[Given data — start]

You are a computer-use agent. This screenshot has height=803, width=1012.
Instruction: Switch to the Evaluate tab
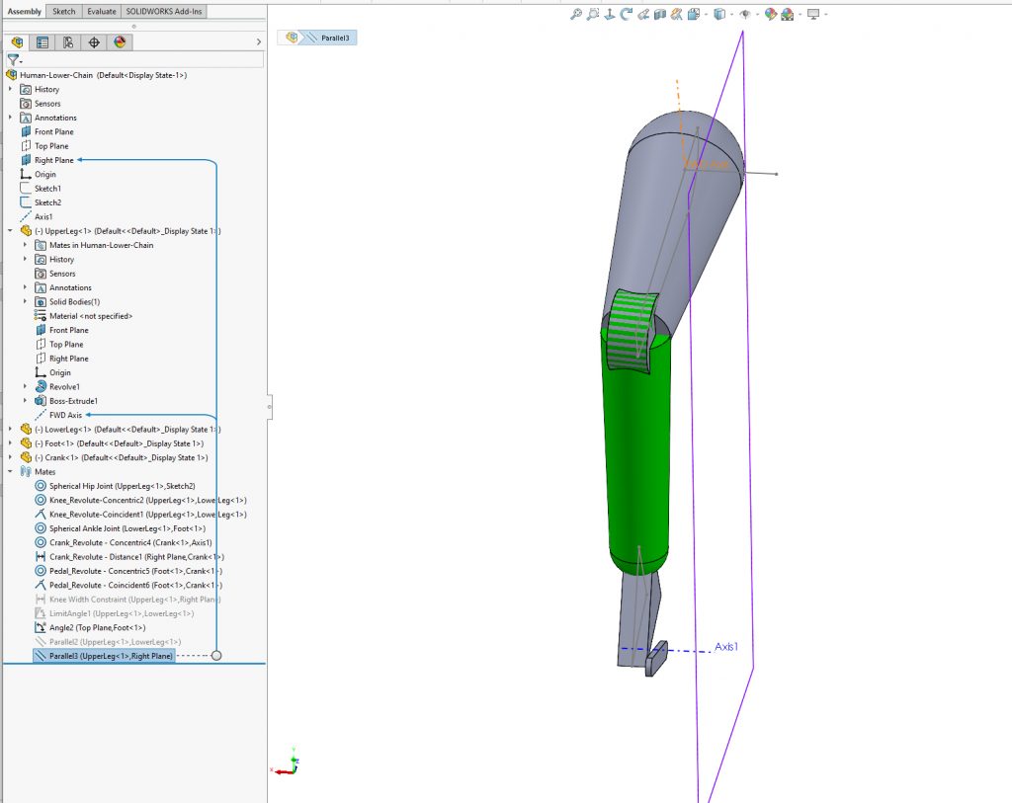[101, 11]
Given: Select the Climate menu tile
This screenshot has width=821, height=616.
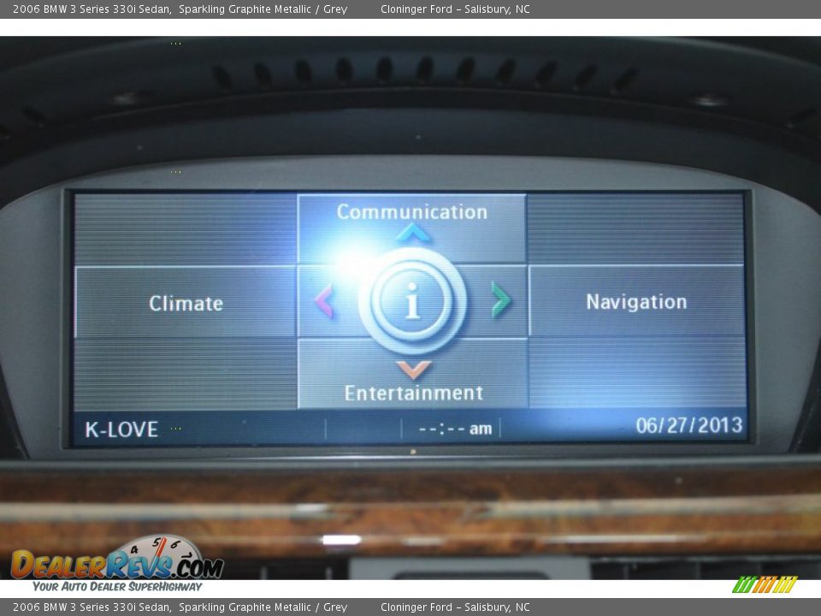Looking at the screenshot, I should 186,303.
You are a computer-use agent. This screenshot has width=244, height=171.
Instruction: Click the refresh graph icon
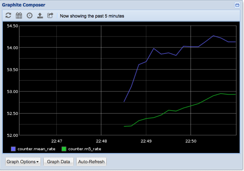click(x=8, y=16)
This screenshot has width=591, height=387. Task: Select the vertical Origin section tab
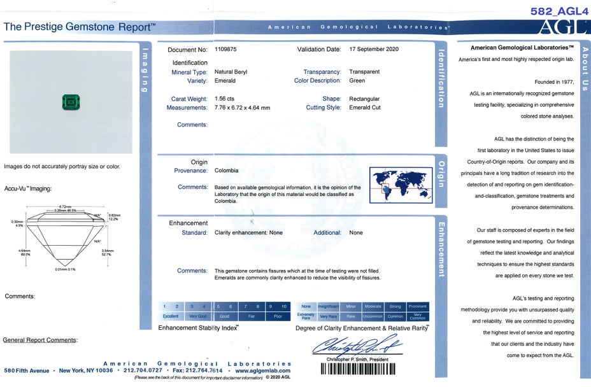coord(441,174)
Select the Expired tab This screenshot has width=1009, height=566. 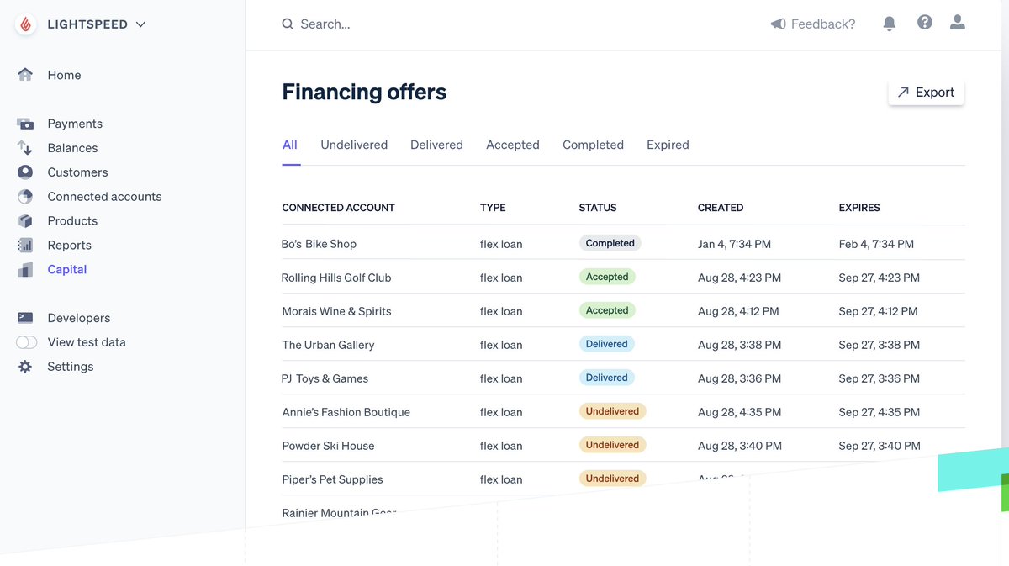(x=668, y=145)
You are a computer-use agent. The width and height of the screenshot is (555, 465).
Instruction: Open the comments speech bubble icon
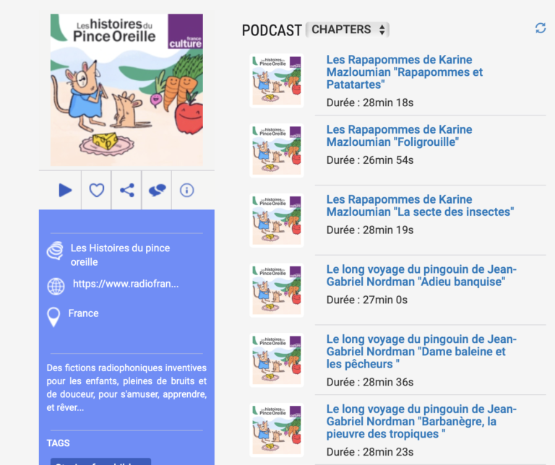point(157,190)
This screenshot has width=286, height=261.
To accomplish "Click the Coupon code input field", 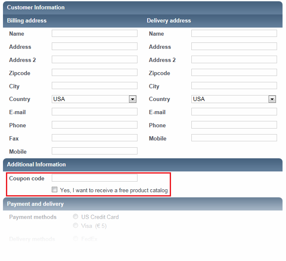I will click(94, 178).
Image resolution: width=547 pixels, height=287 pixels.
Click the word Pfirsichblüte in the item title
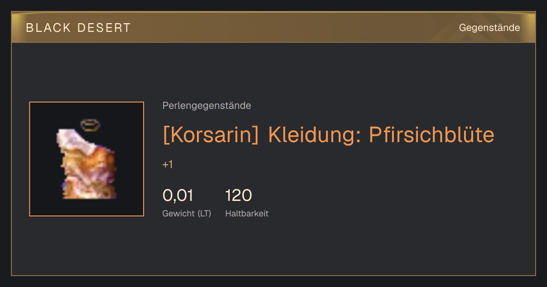pos(431,135)
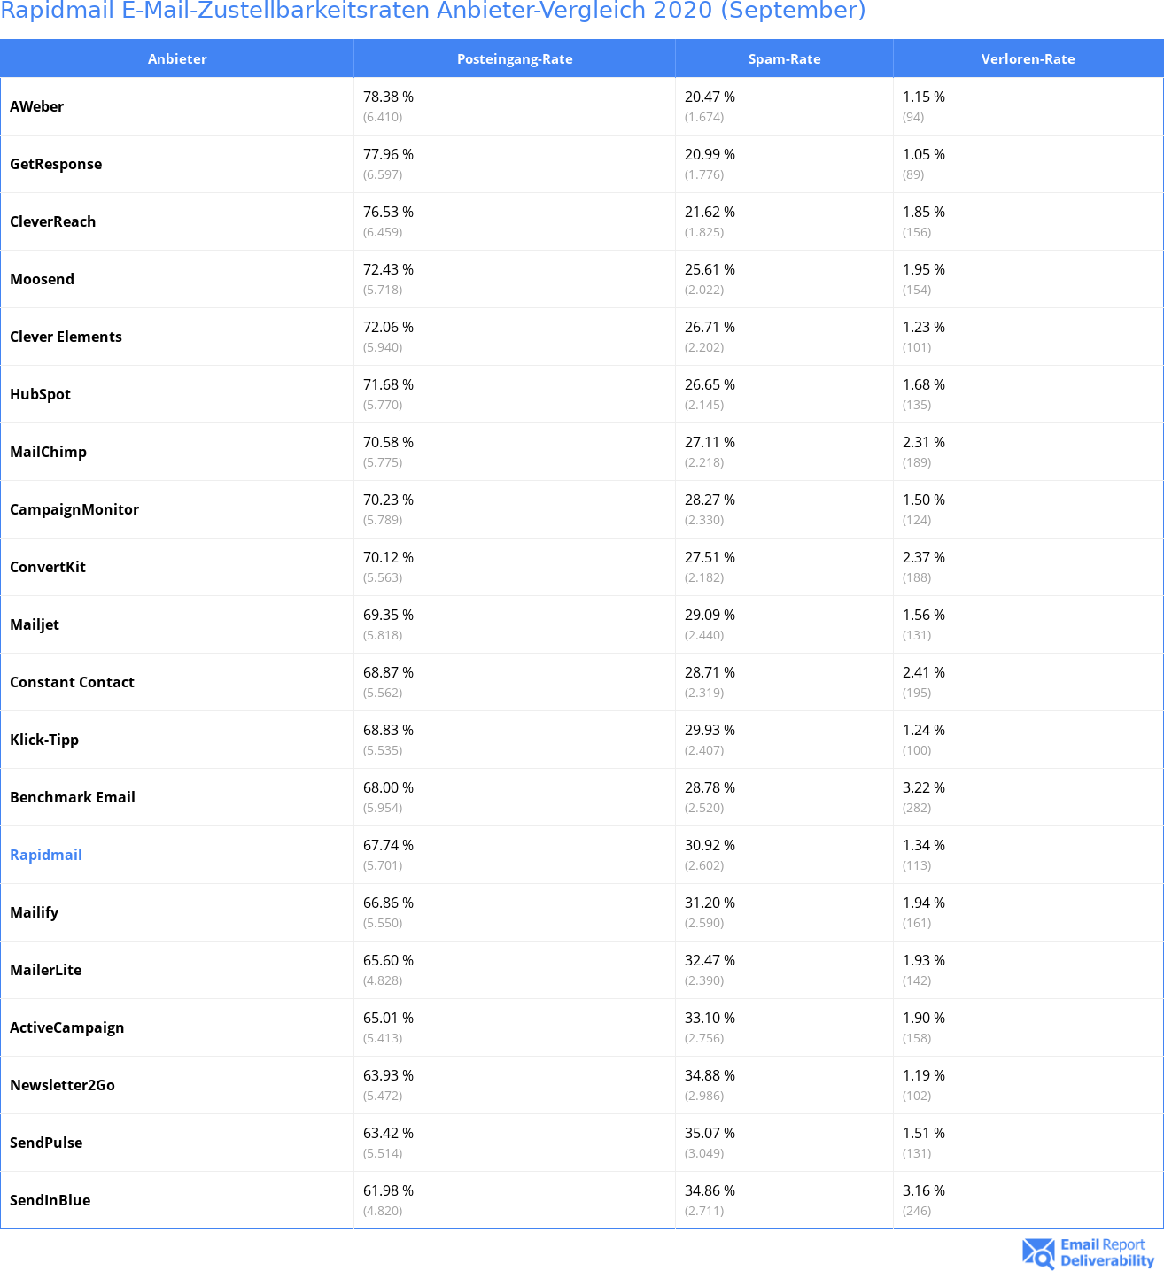Select the Benchmark Email row label
This screenshot has height=1271, width=1164.
click(73, 797)
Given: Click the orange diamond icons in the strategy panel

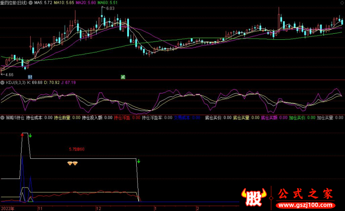Looking at the screenshot, I should coord(72,163).
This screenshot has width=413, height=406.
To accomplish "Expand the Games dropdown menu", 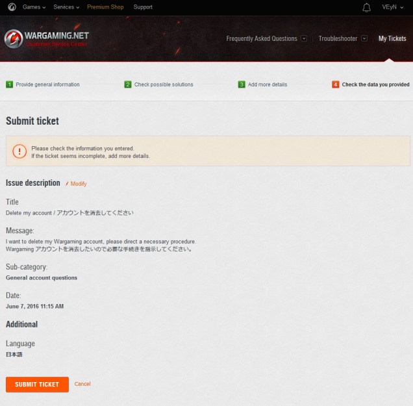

[Given data — finish]

Repeat nothing but the lines from the one containing "This screenshot has width=413, height=406." through the end of the entries, exactly, and skip the pictures.

This screenshot has width=413, height=406.
To accomplish "Expand the Games dropdown menu", 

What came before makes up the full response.